When Information Stops, Uncertainty Grows
At first glance, you might think an internet blackout reduces misinformation.
In one way, it does.
During those days, I didn’t see the usual spread of rumors, panic messages, or viral claims originating from that region.
But something else started happening.
Information didn’t stop. It just moved elsewhere.
I began seeing posts about the blackout from outside the region. Speculation replaced firsthand updates.
“Situation must be worse than reported.”
“They’ve cut the internet to hide something big.”
Without real-time voices from the ground, assumptions filled the gap.
From a moderation perspective, this created a different kind of challenge.
Not misinformation from within, but misinformation about the unknown.
The Dependency We Don’t Realize
What stood out most during those 38 days was how dependent we are on platforms for validation.
Normally, when something happens, people check multiple sources. Videos, posts, comments, live updates.
But during the blackout, there was nothing to check.
No confirmation. No contradiction.
I remember reviewing conversations where users were debating what might be happening, using outdated videos or unrelated images as reference points.
It wasn’t intentional misinformation.
It was people trying to make sense of silence.
When the Internet Returns, Everything Hits at Once
The real shift happened when connectivity was restored.
Within hours, the platform was flooded.
Images, videos, personal accounts, delayed updates, everything that couldn’t be shared for over a month started appearing all at once.

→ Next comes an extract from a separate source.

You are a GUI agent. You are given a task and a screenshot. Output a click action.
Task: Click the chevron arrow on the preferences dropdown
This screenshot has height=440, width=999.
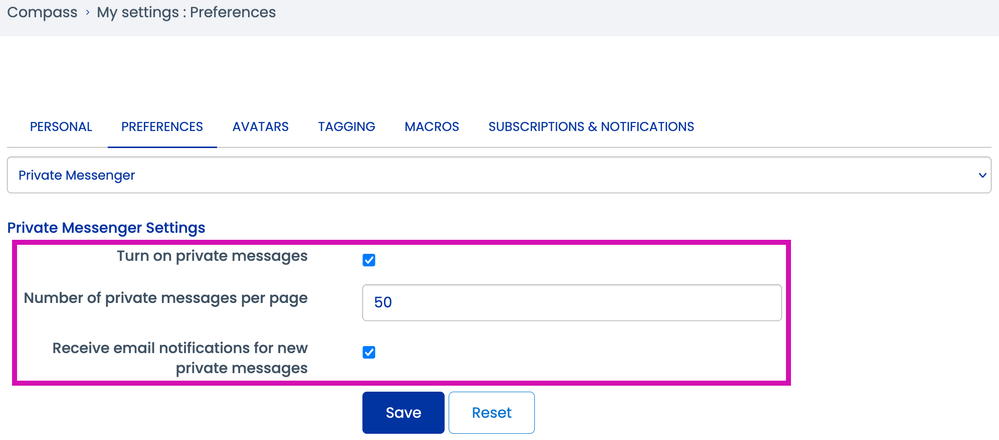(980, 175)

And with it came confusion.
I reviewed posts showing damaged areas, but there was no clear timeline. Was this from yesterday? Last week? The beginning of the blackout?
Context had collapsed.
Old events looked new. New events looked old.
From a moderation standpoint, this was one of the most complex phases.

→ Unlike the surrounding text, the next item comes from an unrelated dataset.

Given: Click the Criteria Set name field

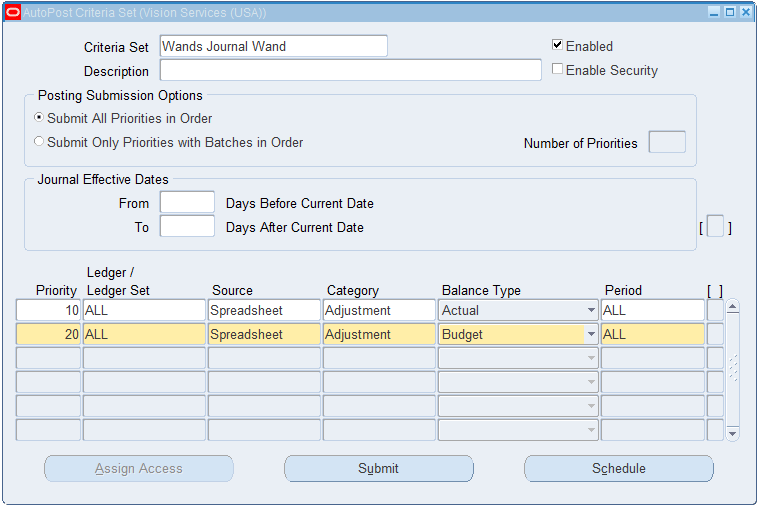Looking at the screenshot, I should tap(273, 46).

Because now, the challenge wasn’t just misinformation.
It was time distortion.
The Surge of Misinformation After the Blackout
Another pattern emerged quickly.
Alongside real content, misleading narratives started spreading.
Some users framed old visuals as recent. Others exaggerated events based on incomplete information. A few created entirely new claims, knowing verification would be difficult.
I saw posts like:
“This just happened after internet came back.”
“Media didn’t show this.”
The lack of continuous information flow made it easier for such claims to gain traction.
People were catching up, but without a clear timeline, everything felt urgent.
Platform Dependency Becomes Visible
These 38 days highlighted something we don’t usually notice.
We rely on platforms not just for information, but for context.
We depend on them to tell us what’s happening, when it’s happening, and how serious it is.
When that system breaks, even temporarily, the impact is significant.
And when it returns, the overload can be just as disruptive as the absence.
The Moderation Challenge: Before, During, After
From my experience, an internet blackout creates three distinct moderation challenges:
Before: Managing rising uncertainty and speculation.
During: Handling external narratives with no ground verification.
After: Dealing with a surge of delayed, decontextualized content.
Each phase requires a different approach.
But all of them reveal the same thing.
The system depends on continuity.
Final Thought: More Than Just Connectivity
An internet blackout isn’t just about losing access.
It’s about losing a shared understanding of reality.
From what I’ve seen, platforms act as a bridge between events and perception. When that bridge disappears, people fill the gap with assumptions.
And when it returns, they rush to rebuild that understanding, often imperfectly.
These 38 days showed me that platform dependency isn’t just about usage.
It’s about trust.
Because when the internet goes silent, people don’t just lose connection.
They lose clarity.
And getting that clarity back is not as simple as turning the network on again.